* PROMPT A: In the records below, lay out the lines from the one with "At what (x,y)" up to and including the one with "Looking at the" as a numbered list, skipping any blank lines and leaving out the pictures.

* SELECTED TEXT:

This post should be rebranded to “LFRM: Learn From Rivian’s Mistakes” as we’ll be learning from a massive OTA mishap they recently experienced.

If you haven’t read about it, Rivian recently released an OTA update that may have bricked the infotainment system in their vehicles.

From the VP of Engineering:

We made an error with the 2023.42 OTA update – a fat finger where the wrong build with the wrong security certificates was sent out. We cancelled the campaign and we will restart it with the proper software that went through the different campaigns of beta testing.

An Educated Guess At Root Cause

What does this mean, exactly? Well, we can’t fully know without access to the engineering team but we can make an educated guess. Most chips nowadays offer a form of securely booting signed binaries. In the ESP32 world it’s the Secure Boot feature.

The idea is that you sign a binary with a private signing key. The signature is added to the final binary in a pre-specified location. At boot, the bootloader will validate the image was signed with the private key via cryptographic algorithms. It does this by using the known public key which is stored on the chip (EFUSE on ESP32). On the ESP32 this ensures two things:

  1. The image to boot was signed with the secret, private key. This means you cannot sideload an unsigned, custom binary.
  2. The image has not been modified. The signature block in the ESP32 contains an image digest which is also validated so if the binary file was modified after signing it will not boot.

Once Secure Boot is enabled on an ESP32 it is impossible to boot a binary image that is not signed with the correct security certificate. Rivian implies that the fix may require physical access to the vehicle. It sounds like maybe they OTA’d the infotainment system with a binary image that was signed with the wrong certificate.

Whether that’s true or not, however, is irrelevant. It’s something that can happen and is a catastrophic mistake that you will want to avoid. So let’s talk about how to avoid it in your production application.

ESP32 Anti-Brick Protection

This is just a quick note on the protections that exist on the ESP32 to save you from your own carelessness. Secure Boot has several anti-brick protections in place to prevent a device from becoming unusable from an OTA update.

First, when Secure Boot is enabled and an OTA update is downloaded to the ESP32, if the signature validation fails the device will refuse to set the OTA partition flag to boot it. This is your first line of defense.

Second, what happens if you manually flash a badly-signed binary image to one of the app partitions in an OTA configuration? When the secondary bootloader attempts to load that app partition it will fail signature validation and the bootloader will automatically try to boot one of the other available app partitions. It will do this until it finds one that will pass signature validation and load.

As long as you have one properly signed application partition on your ESP32 it will boot, thus protecting you from a bricked state.

* PROMPT B: In the text on the Rivian update mistake, where does an ESP32 store the public key used to check signed images?

* DATASET CONTENT:
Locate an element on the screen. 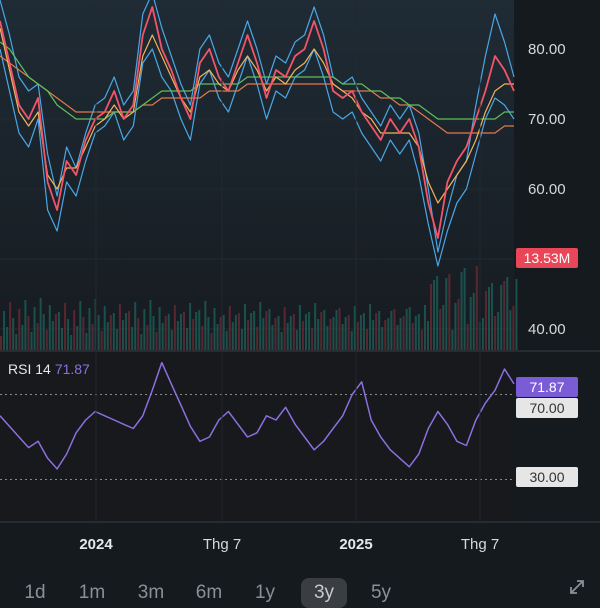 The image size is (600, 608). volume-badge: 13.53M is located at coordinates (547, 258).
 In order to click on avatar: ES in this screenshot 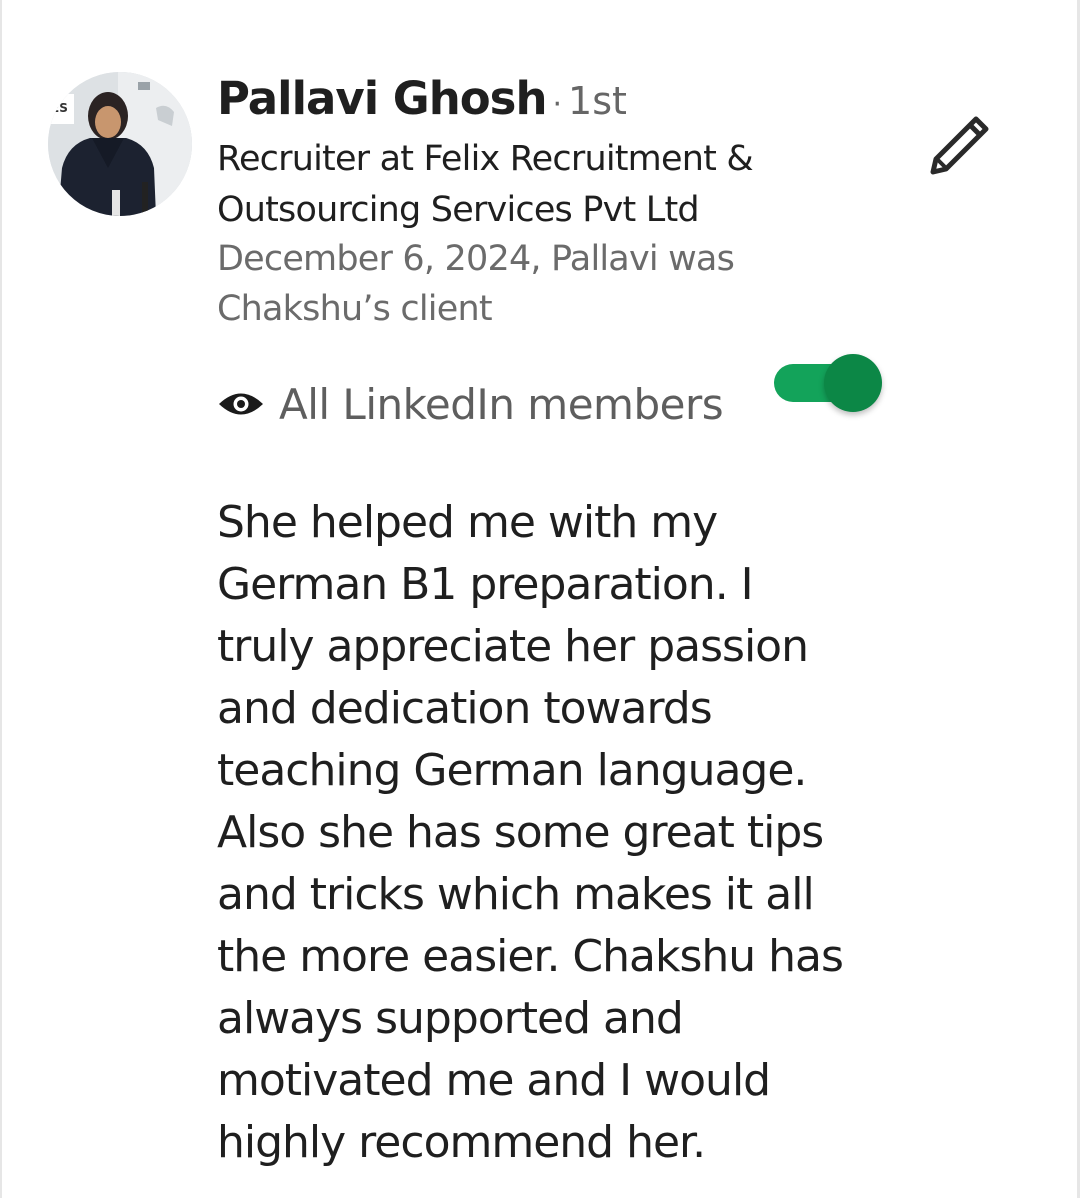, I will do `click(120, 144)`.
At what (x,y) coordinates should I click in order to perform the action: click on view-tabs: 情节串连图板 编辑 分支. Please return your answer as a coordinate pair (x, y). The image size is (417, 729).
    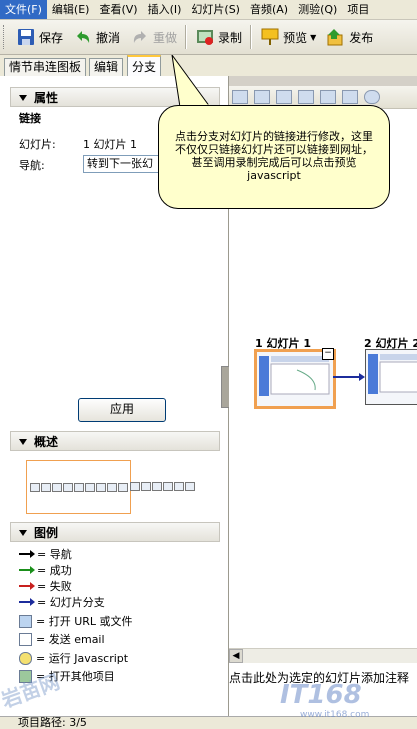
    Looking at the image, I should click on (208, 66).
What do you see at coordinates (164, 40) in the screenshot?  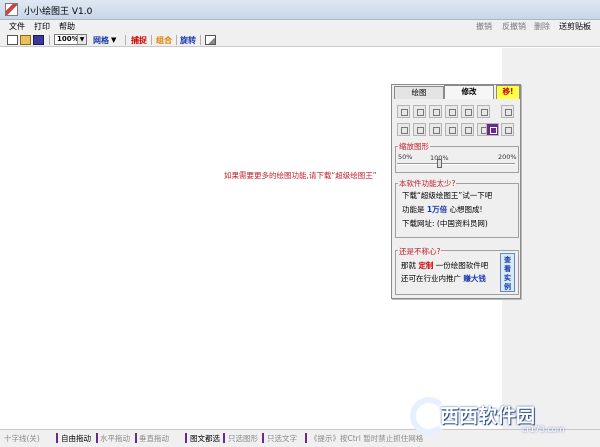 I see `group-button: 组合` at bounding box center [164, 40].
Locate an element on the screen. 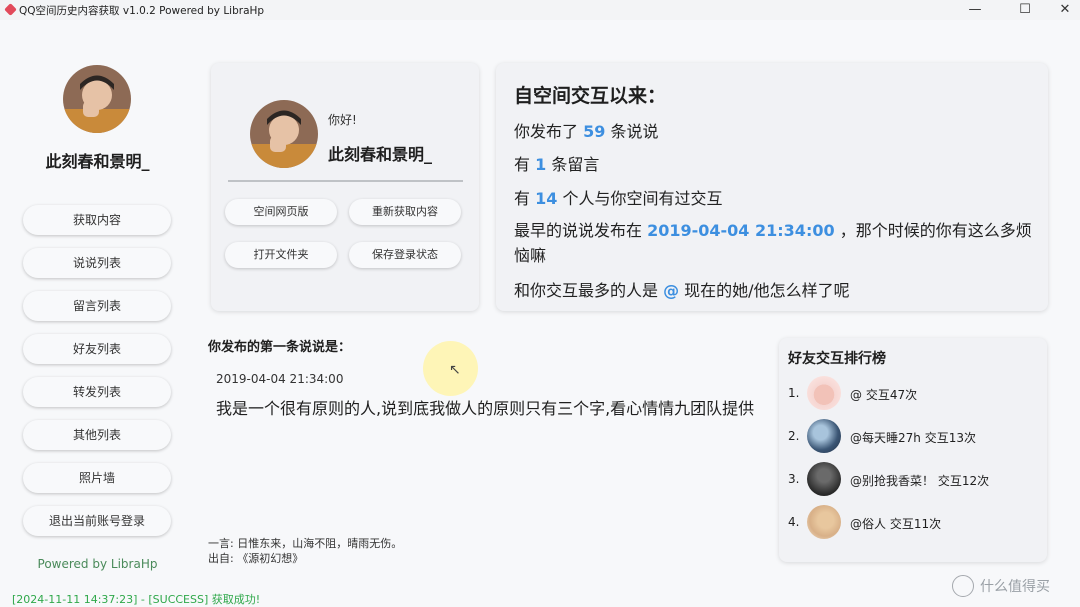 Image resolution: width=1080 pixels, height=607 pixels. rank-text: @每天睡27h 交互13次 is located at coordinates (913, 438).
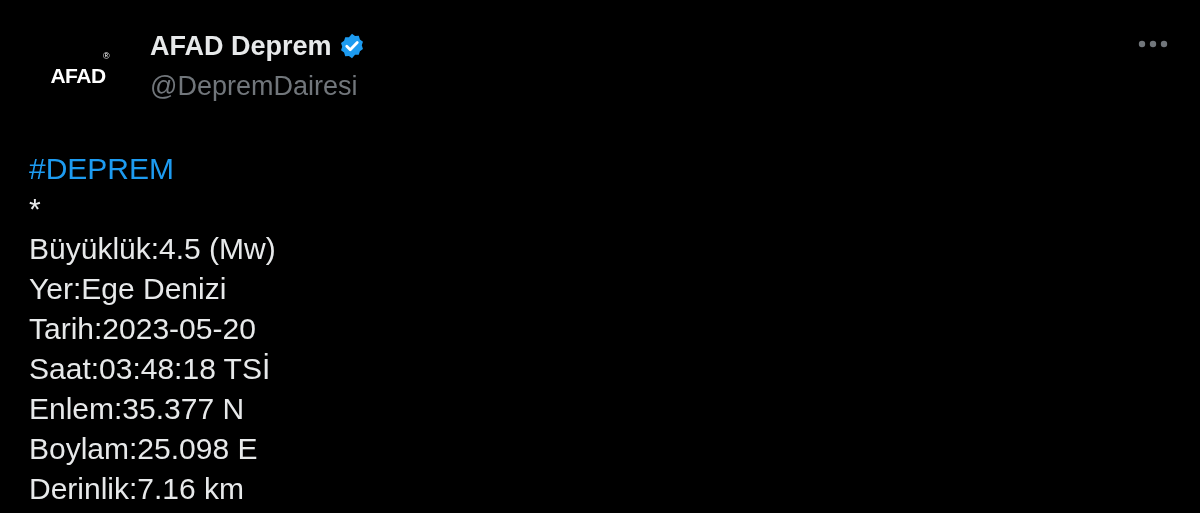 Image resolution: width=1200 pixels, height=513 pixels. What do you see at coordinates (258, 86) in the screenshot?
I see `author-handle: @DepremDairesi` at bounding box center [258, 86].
==
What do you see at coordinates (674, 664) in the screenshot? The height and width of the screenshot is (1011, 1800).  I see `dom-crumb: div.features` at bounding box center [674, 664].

* WORKED SOLUTION A:
1. At what (x,y) coordinates should I click in order to perform the action: click on view-tabs: 情节串连图板 编辑 分支. Please return your answer as a coordinate pair (x, y). The image size is (417, 729).
2.     Looking at the image, I should click on (208, 66).

* WORKED SOLUTION B: On the chip, in EFUSE.